Lo scorso 4.05 sono riprese svariate attività (si veda l'allegato 3 del D.P.C.M. 26.04.2020) ma, con le scuole chiuse, si pone il problema della gestione dei figli. Il decreto Cura Italia, di recente convertito in legge, agli artt. 23 e 25 ha concesso il cosiddetto bonus baby-sitting. È possibile presentare richiesta dallo scorso 1.04 e le domande vengono accolte in ordine cronologico; quindi, se si intende fruirne in occasione della recente riapertura delle attività per la Fase 2, occorre procedere il più celermente possibile.
Si ricorda che sono beneficiari di tale agevolazione:
• i dipendenti del settore privato;
• gli iscritti in via esclusiva alla Gestione Separata Inps;
• i lavoratori autonomi iscritti all'Inps (artigiani, commercianti, coltivatori diretti, coloni e mezzadri);
• i lavoratori autonomi iscritti alla casse professionali;
• i lavoratori dipendenti nel settore sanitario pubblico o privato accreditato.
L'importo del bonus è pari a 600 euro per famiglia (1.000 euro per famiglia per i dipendenti del settore sanitario) e viene erogato dall'Inps tramite il Libretto Famiglia, previa apposita domanda da effettuare:
- sul sito dell'Inps (accedendo con il PIN dispositivo o con le credenziali SPID o la CIE o la CNS o con il PIN di 8 cifre ricevuto via SMS, ossia attraverso la modalità semplificata; tuttavia, per registrarsi poi sul Libretto Famiglia occorre avere il PIN dispositivo, pertanto, la modalità semplificata non ha molto significato per questo genere di domanda);
- mediante Contact Center Integrato – numero verde 803.164 da fisso o 06.164.164 da cellulare;
- mediante Patronati.
Il limite di 600 euro (o 1.000 euro) si intende per nucleo familiare, perciò può essere presentata domanda anche per più di un figlio ma il totale resta sempre 600 (o 1.000) per la famiglia. Il figlio deve avere meno di 12 anni alla data del 5.03.2020 (tale limite di età non opera per i figli con disabilità gravi accertate) e il bonus viene fruito per le prestazioni rese dallo scorso 5.03 e per tutto il periodo di sospensione delle attività didattiche.
Non vengono posti limiti reddituali per fruire dell'agevolazione, che tuttavia non si può utilizzare se l'altro genitore è disoccupato o non lavoratore o percepisce strumenti di sostegno al reddito (come NASPI, CIGO, indennità di mobilità, ecc.) o se è stato richiesto il congedo Covid-19, rispetto al quale il bonus baby-sitting è alternativo. Il bonus non è, quindi, alternativo all'indennità di 600 euro di cui agli artt. 27-28-29-30-38 D.L. 18/2020 e può essere richiesto anche se l'altro genitore lavora in smart working, come chiarito nella guida all'uso dedicata sul portale dell'Inps per il bonus baby-sitting.

Dati raccolti:

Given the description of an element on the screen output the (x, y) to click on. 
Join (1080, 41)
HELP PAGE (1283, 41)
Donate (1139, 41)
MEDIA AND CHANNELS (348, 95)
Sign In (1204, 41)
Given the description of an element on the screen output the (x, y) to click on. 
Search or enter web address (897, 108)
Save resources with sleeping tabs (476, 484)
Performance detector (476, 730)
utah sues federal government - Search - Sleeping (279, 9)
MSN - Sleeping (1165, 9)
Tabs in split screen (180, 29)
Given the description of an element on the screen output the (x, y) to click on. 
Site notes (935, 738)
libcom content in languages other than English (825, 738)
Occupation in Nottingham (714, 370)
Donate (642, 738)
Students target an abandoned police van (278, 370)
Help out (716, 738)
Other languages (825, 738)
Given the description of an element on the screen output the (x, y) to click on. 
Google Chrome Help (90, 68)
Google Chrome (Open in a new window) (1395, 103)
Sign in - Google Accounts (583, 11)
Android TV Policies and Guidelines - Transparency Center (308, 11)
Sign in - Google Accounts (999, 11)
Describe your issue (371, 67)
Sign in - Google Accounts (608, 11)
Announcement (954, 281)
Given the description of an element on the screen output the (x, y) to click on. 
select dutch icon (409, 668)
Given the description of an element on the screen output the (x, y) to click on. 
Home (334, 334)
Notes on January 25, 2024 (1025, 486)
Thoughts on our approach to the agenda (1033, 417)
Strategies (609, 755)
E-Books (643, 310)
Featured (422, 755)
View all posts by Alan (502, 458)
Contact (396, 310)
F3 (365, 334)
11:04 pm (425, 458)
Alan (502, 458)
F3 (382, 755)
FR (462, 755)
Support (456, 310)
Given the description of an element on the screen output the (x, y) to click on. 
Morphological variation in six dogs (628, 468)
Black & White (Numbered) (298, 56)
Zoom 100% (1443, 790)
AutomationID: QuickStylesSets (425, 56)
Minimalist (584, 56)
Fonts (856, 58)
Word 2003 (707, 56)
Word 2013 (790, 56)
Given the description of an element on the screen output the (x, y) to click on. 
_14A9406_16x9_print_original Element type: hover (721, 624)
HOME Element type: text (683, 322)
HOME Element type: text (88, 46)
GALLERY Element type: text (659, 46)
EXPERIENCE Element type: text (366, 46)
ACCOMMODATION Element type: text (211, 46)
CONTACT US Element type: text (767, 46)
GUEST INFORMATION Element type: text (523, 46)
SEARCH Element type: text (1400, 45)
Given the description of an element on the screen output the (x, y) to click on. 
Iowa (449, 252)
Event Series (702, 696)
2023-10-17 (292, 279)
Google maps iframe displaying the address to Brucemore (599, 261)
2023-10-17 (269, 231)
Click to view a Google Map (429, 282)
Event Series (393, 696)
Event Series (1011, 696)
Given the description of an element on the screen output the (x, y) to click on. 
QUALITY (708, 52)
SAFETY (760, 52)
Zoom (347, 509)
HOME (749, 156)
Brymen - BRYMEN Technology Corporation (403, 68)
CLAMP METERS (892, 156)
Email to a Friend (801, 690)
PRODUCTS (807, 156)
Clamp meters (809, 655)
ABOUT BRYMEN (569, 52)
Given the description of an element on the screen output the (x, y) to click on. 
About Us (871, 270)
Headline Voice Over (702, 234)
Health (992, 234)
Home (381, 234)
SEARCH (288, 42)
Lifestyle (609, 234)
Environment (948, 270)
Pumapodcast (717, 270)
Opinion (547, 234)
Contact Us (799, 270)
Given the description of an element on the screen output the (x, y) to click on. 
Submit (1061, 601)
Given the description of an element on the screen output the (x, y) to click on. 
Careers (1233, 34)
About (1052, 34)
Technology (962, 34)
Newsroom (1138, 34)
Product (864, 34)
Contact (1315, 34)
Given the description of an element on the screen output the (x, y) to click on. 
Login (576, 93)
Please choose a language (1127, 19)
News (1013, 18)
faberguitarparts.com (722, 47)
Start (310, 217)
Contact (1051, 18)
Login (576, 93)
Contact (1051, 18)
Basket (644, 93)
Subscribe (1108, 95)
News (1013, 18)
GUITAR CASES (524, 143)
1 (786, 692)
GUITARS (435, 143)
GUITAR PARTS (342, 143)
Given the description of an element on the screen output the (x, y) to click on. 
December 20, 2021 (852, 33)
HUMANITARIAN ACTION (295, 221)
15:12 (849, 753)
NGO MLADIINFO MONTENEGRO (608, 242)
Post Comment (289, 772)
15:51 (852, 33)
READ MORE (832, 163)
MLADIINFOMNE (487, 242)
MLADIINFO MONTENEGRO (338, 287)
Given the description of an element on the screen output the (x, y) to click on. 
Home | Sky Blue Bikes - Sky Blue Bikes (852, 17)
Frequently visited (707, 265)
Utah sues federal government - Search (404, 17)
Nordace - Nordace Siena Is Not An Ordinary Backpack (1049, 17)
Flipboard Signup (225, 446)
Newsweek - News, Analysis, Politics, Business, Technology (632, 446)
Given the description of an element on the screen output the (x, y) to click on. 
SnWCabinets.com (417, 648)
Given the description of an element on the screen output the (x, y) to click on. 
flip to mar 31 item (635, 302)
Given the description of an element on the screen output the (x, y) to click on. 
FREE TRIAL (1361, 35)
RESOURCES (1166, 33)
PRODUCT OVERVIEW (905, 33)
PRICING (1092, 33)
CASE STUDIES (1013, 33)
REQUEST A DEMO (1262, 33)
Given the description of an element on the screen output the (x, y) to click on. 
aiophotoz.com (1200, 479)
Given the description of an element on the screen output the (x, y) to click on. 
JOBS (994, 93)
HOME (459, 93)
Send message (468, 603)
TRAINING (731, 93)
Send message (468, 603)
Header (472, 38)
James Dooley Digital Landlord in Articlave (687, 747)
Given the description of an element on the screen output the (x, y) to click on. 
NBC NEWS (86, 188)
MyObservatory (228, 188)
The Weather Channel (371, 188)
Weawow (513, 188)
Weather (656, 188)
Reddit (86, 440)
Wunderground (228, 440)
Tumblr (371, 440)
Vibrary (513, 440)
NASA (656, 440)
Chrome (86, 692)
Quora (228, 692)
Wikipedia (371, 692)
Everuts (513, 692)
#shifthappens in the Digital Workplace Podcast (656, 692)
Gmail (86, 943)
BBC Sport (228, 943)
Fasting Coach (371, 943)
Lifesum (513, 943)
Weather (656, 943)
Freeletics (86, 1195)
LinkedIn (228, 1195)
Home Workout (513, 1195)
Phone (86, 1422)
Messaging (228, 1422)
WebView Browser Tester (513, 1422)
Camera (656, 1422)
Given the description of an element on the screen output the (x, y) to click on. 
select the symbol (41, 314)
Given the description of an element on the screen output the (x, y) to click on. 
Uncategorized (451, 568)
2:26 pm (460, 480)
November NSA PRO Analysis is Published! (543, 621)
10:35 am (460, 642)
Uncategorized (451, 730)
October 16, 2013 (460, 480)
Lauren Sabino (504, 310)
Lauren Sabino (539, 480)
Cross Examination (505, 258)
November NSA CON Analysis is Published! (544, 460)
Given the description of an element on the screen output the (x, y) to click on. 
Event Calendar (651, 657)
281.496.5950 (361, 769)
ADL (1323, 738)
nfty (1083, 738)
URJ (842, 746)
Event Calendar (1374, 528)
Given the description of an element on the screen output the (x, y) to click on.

#### [Ordine di lavoro]
Nel testo sul bonus baby-sitting, qual è l'importo del bonus previsto per i dipendenti del settore sanitario? Per rispondere basati soltanto sul testo.

#### [Risposta qui sotto]
1.000 euro per famiglia.